▸ Problem to solve: Once the data has been read, print it back in full, exactly.
(Supplied records)
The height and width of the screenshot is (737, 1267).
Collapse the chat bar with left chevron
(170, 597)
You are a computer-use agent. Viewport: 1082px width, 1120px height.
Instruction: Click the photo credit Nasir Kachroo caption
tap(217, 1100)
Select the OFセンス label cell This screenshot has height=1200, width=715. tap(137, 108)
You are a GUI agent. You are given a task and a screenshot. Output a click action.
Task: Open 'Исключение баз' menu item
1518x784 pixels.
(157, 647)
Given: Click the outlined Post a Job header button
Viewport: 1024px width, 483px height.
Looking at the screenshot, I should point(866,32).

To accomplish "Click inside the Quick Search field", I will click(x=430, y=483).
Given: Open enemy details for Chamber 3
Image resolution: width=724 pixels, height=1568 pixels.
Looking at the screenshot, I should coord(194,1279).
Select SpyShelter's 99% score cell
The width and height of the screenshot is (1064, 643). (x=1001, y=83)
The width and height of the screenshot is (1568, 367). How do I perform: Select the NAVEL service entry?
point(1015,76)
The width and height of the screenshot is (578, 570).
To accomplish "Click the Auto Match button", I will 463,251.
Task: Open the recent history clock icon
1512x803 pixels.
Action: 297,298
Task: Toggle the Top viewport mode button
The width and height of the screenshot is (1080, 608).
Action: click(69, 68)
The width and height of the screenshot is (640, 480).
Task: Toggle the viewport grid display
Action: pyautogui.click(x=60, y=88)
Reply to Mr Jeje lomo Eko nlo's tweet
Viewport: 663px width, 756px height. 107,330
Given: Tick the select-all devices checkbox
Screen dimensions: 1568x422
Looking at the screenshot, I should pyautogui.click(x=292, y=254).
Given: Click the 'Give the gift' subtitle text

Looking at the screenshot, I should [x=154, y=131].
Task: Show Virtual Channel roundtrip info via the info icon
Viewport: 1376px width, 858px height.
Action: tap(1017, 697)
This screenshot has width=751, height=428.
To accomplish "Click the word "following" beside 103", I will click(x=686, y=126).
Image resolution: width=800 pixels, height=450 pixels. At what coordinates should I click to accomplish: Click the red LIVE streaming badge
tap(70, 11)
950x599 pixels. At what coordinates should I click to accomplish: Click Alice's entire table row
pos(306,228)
(End Supplied records)
▸ Solution for this problem:
The height and width of the screenshot is (737, 1267).
Collapse the chat bar with left chevron
(170, 597)
You are a computer-use agent. Viewport: 1082px width, 1120px height.
Instruction: Click the photo credit Nasir Kachroo caption
tap(217, 1100)
Select the OFセンス label cell This screenshot has height=1200, width=715. tap(137, 108)
You are a GUI agent. You are given a task and a screenshot. Output a click action.
Task: Open 'Исключение баз' menu item
1518x784 pixels.
(157, 647)
Given: Click the outlined Post a Job header button
Viewport: 1024px width, 483px height.
Looking at the screenshot, I should point(866,32).

To accomplish "Click inside the Quick Search field", I will click(x=430, y=483).
Given: Open enemy details for Chamber 3
Image resolution: width=724 pixels, height=1568 pixels.
Looking at the screenshot, I should coord(194,1279).
Select SpyShelter's 99% score cell
The width and height of the screenshot is (1064, 643). (x=1001, y=83)
The width and height of the screenshot is (1568, 367). How do I perform: Select the NAVEL service entry?
point(1015,76)
The width and height of the screenshot is (578, 570).
To accomplish "Click the Auto Match button", I will 463,251.
Task: Open the recent history clock icon
1512x803 pixels.
Action: 297,298
Task: Toggle the Top viewport mode button
The width and height of the screenshot is (1080, 608).
Action: click(69, 68)
The width and height of the screenshot is (640, 480).
Task: Toggle the viewport grid display
Action: pyautogui.click(x=60, y=88)
Reply to Mr Jeje lomo Eko nlo's tweet
Viewport: 663px width, 756px height. 107,330
Given: Tick the select-all devices checkbox
Screen dimensions: 1568x422
Looking at the screenshot, I should pyautogui.click(x=292, y=254).
Given: Click the 'Give the gift' subtitle text

Looking at the screenshot, I should [x=154, y=131].
Task: Show Virtual Channel roundtrip info via the info icon
Viewport: 1376px width, 858px height.
Action: tap(1017, 697)
This screenshot has width=751, height=428.
To accomplish "Click the word "following" beside 103", I will click(x=686, y=126).
Image resolution: width=800 pixels, height=450 pixels. At what coordinates should I click to accomplish: Click the red LIVE streaming badge
tap(70, 11)
950x599 pixels. At what coordinates should I click to accomplish: Click Alice's entire table row
pos(306,228)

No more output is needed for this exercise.